Solved: Re: Errors in Key-Indexing Subset Using Array

PegaZeus · Posted 04-02-2020 03:05 PM

Greetings,

So I have two tables, one of them with around 100,000,000 healthcare claims (claims), and one with a list of NDCs (ndc_table). I'm trying to use a key-indexing approach to subset to include only those claims associated with NDCs in the NDC table.

data final; 
  array ndc_list (*) _temporary_; 
  do until (eof1); 
    set ndc_table end=eof1; 
        ndc_list(ndc) = ndc; 
end;
do until (eof2); 
  set claims end=eof2; 
    array_search = ndc_list(ndc); 
    if array_search > . then output; 
end;
run;

I'm getting 3 errors that I can't seem to figure out:

ERROR: The non-variable based array ndc_list has been defined with zero elements.
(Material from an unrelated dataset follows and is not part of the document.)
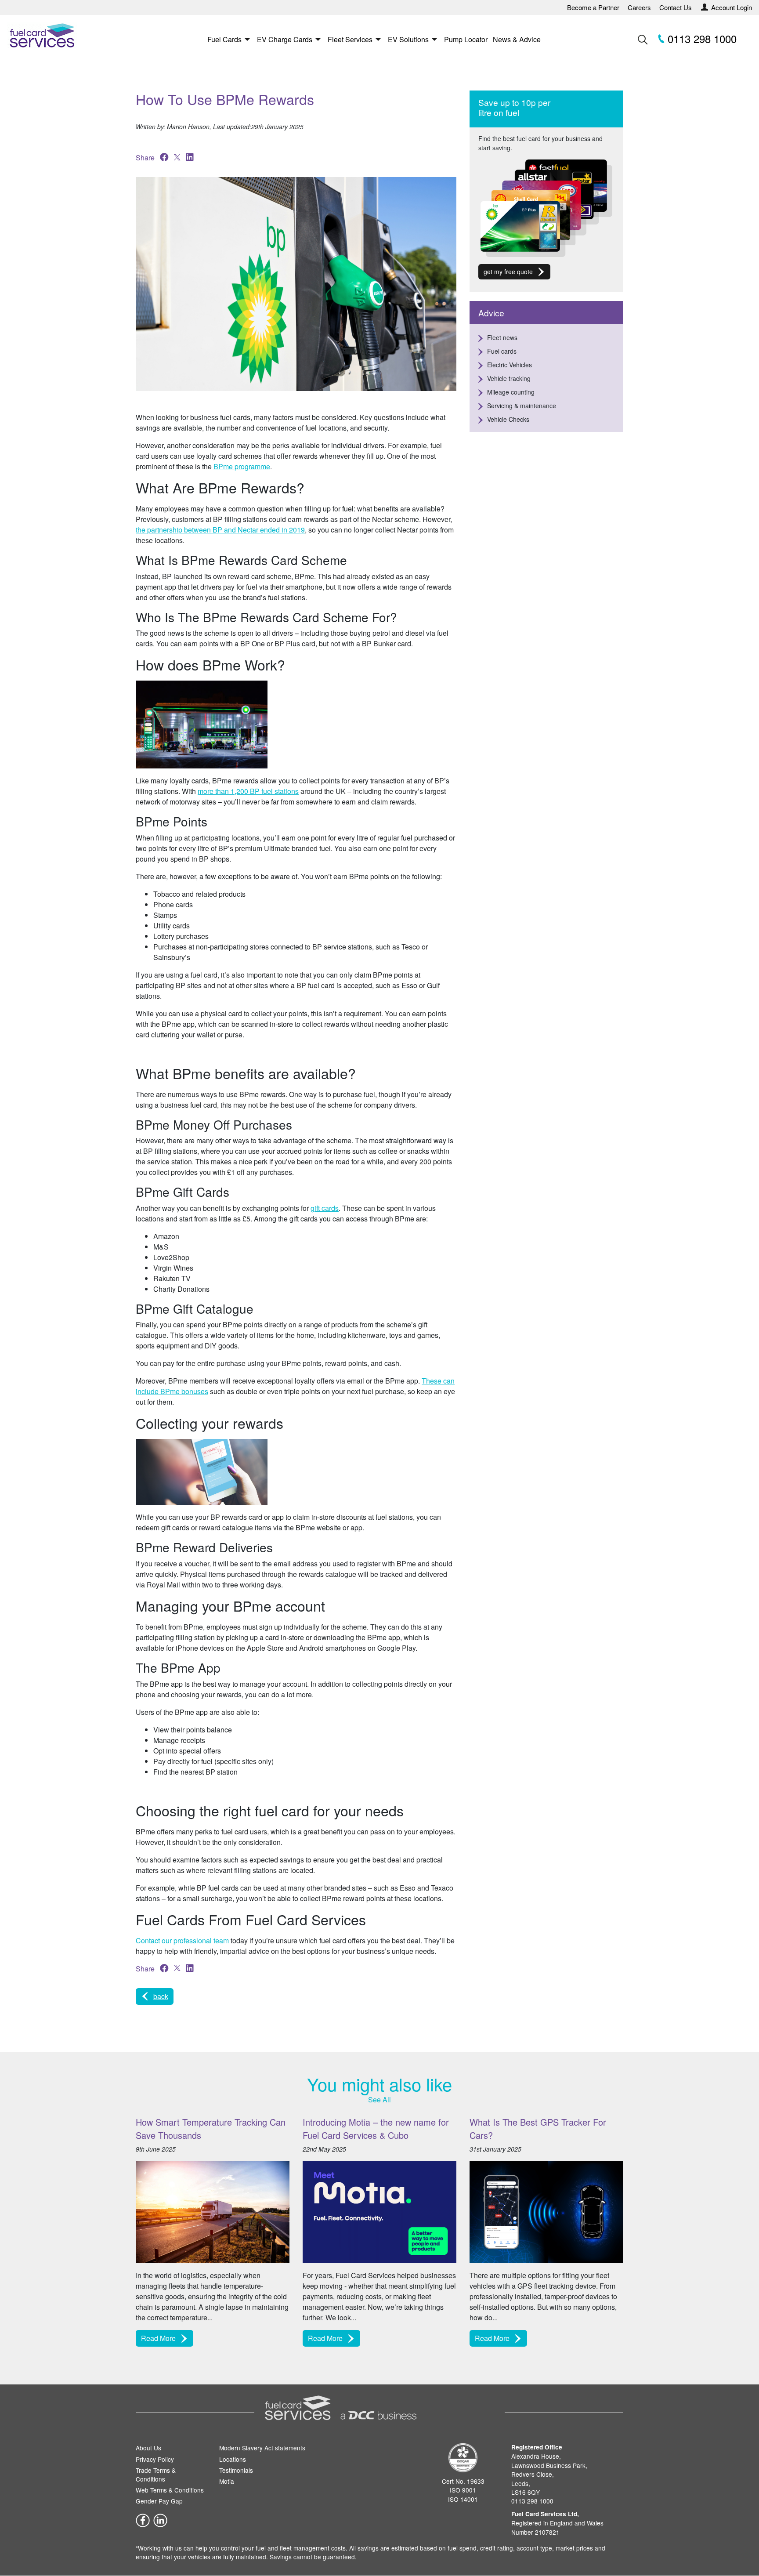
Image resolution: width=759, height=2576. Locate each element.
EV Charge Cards (284, 39)
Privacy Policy (155, 2459)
ERROR: Too many array subscripts specified for array ndc_list.

I used (*) because the number of NDCs in the ndc_table is going to change over time. Right now there are around 3500 values.

mkeintz · Posted 04-02-2020 08:03 PM

@PegaZeus wrote:

Okay I found out that what we actually want is not to subset the claims but simply to left join on the ndc key and bring in the other fields from the ndc table.
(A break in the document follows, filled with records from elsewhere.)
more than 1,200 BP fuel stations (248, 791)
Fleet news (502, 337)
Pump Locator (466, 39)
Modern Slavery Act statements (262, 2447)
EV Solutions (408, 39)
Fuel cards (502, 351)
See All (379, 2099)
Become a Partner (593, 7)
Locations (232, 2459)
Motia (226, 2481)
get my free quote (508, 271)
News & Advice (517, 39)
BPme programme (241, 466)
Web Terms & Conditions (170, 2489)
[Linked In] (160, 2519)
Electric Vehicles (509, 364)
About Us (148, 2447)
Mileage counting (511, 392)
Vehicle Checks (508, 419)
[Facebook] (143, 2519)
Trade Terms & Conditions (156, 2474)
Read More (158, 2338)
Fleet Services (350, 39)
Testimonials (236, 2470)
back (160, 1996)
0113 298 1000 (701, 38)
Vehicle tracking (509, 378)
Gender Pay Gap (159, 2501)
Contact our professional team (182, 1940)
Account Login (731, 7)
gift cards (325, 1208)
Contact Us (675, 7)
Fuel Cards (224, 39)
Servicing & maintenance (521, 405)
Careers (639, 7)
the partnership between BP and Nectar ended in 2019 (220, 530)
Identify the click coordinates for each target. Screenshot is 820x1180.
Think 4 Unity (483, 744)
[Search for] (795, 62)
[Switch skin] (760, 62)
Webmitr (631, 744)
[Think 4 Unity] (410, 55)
So I wrote a hash left lookup like this, however my output gives me blank values in the entire dataset. Nothing is populated.
data TEST(drop=rc:);
  if 0 then set ndc_table;
  if _N_ = 1 then do;
      declare hash h1(dataset:"ndc_table");
      h1.defineKey('NDC');
      h1.defineData(all:'Y');
      h1.defineDone();
  end;
  set claims;
  rc1=h1.find();
  if rc1 ne 0 then call missing(of _all_);
run;

If it's a "left join on the ndc key", then you need an "if test" to avoid outputing claims that don't match the ndc table. So instead of

rc1=h1.find();
if rc1 ne 0 then call missing(of _all_);

you're probably better off with

if h1.find()=0  then output;

If the NDC table is a miniscule fraction of the claims dataset, may be there are a few cases that aren't all blank … but since your program produces a dataset with the same number of records as claims, maybe you didn't see them.
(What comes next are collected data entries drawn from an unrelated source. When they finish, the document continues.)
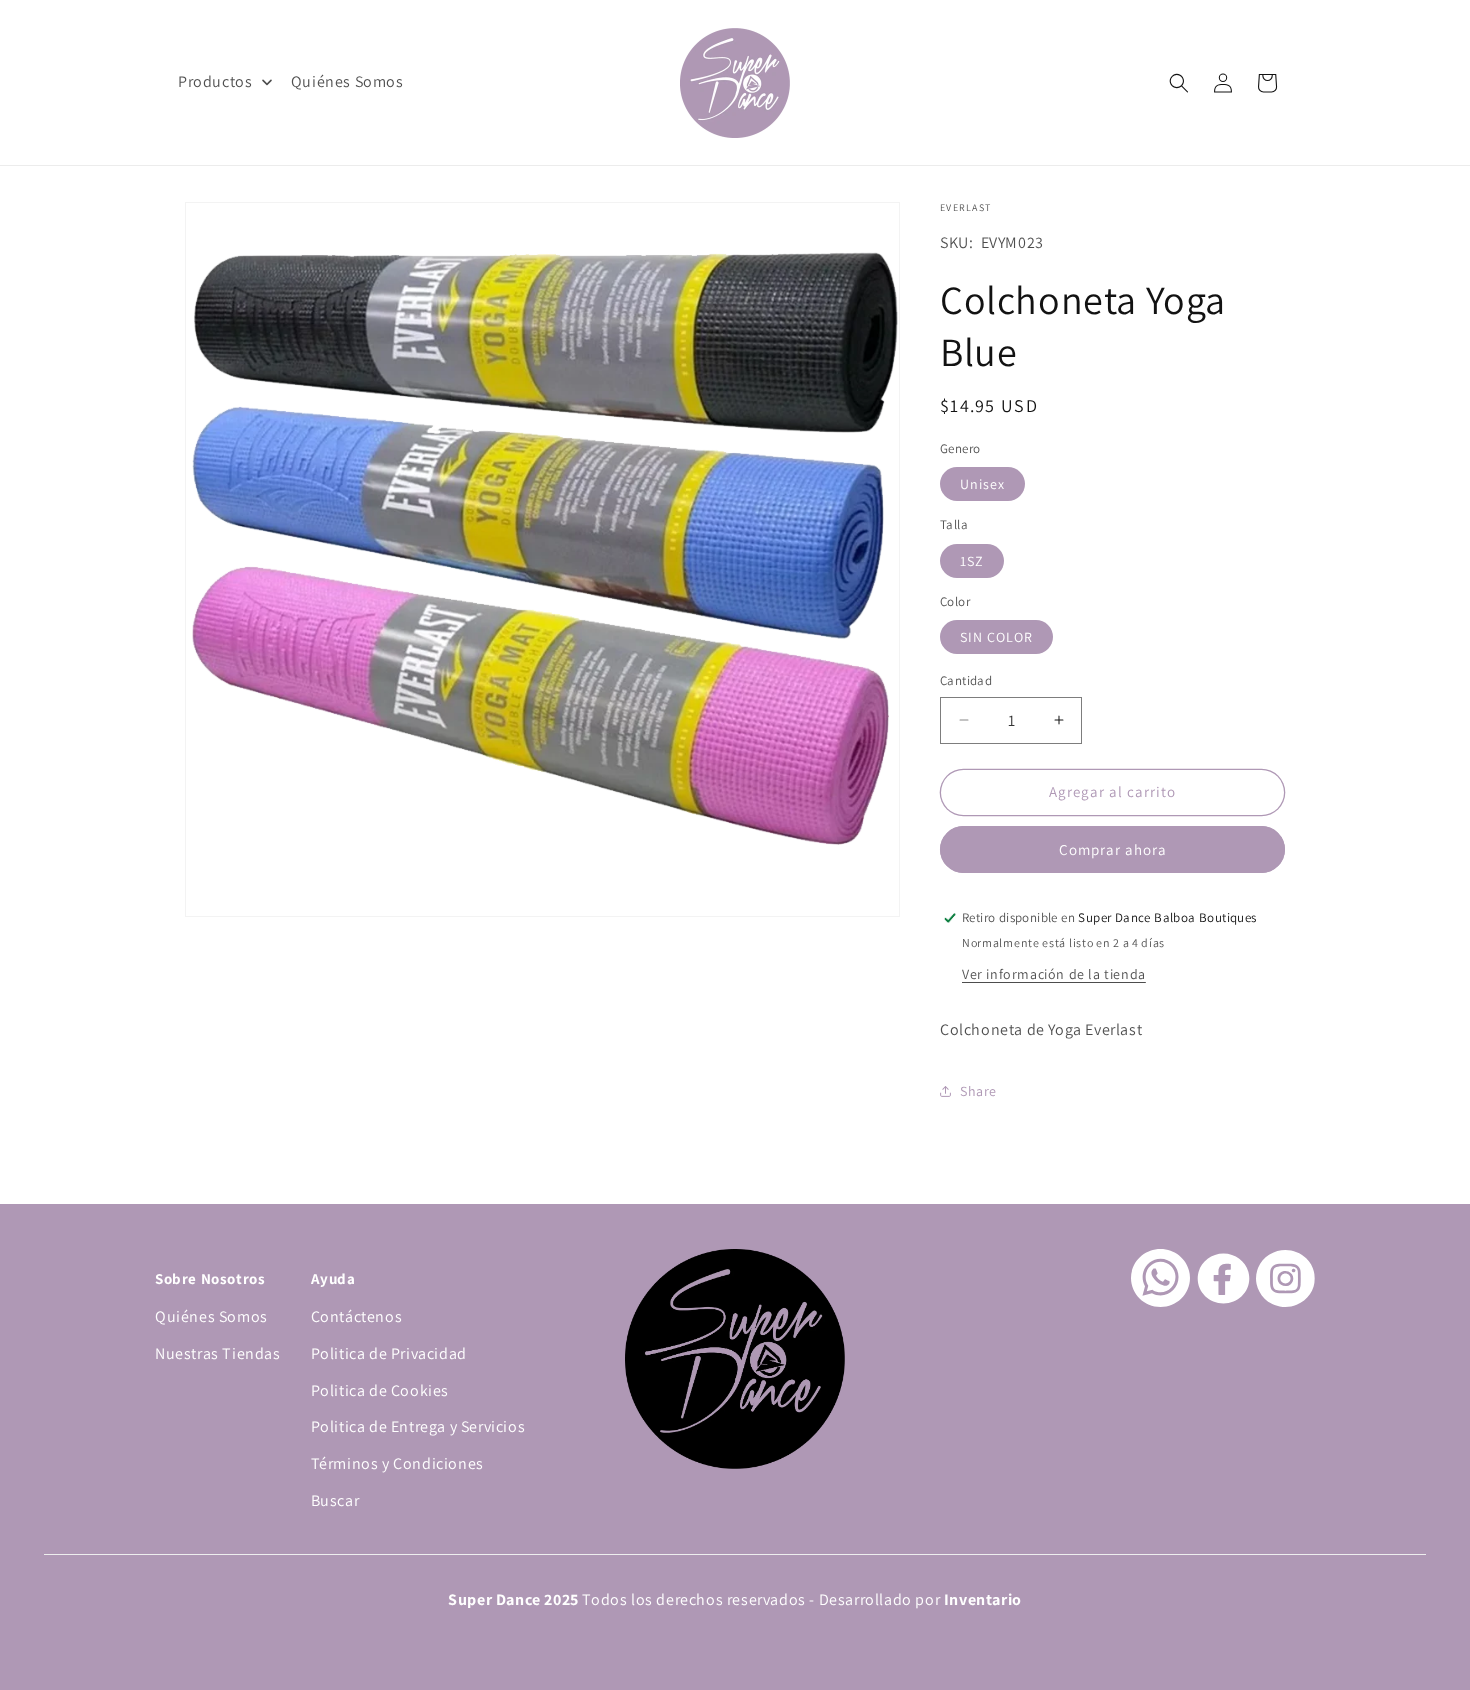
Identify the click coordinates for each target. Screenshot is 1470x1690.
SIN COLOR (996, 637)
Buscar (335, 1500)
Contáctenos (357, 1316)
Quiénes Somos (211, 1316)
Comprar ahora (1113, 849)
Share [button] (978, 1091)
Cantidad (966, 680)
And of course you can eliminate the "drop=rc1" option in the data statement.

--------------------------
The hash OUTPUT method will overwrite a SAS data set, but not append. That can be costly. Consider voting for Add a HASH object method which would append a hash object to an existing SAS data set

Would enabling PROC SORT to simultaneously output multiple datasets be useful? Then vote for
Allow PROC SORT to output multiple datasets

--------------------------

View solution in original post

FreelanceReinh · Posted 04-02-2020 03:38 PM

Hello @PegaZeus,

Arrays in SAS need to be defined with a dimension. In your case you may want to choose a "large enough" value, e.g., 999999 if this is larger than the maximum NDC value you would expect. Or determine the maximum in a preliminary step and use it in the array definition. SAS hash objects do not have this requirement. They grow as needed while they are loaded with data. So this would be an alternative approach.

PeterClemmensen · Posted 04-02-2020 03:57 PM

@PegaZeus what is the maximum value of ndc?

The DATA to DATA Step Macro
Blog: SASnrd

PegaZeus · Posted 04-02-2020 04:13 PM

The max value of NDC would be 99999999999. This is not the number of ndcs in the ndc table though. In the ndc table there are about 3500 NDCs.

PeterClemmensen · Posted 04-02-2020 04:26 PM

So NDC can range from 1 to 99999999999? Or does 99999999999 have some special meaning?

The DATA to DATA Step Macro
Blog: SASnrd

PegaZeus · Posted 04-02-2020 04:40 PM

That's correct, except instead of just 1, it would be 00000000001. It has to have 11 digits.

PeterClemmensen · Posted 04-02-2020 04:44 PM

Ok. Definitely go with the Hash approach suggested by @FreelanceReinh then 🙂

The DATA to DATA Step Macro
Blog: SASnrd

FreelanceReinh · Posted 04-02-2020 04:39 PM

@PegaZeus wrote:

The max value of NDC would be 99999999999. This is not the number of ndcs in the ndc table though. In the ndc table there are about 3500 NDCs.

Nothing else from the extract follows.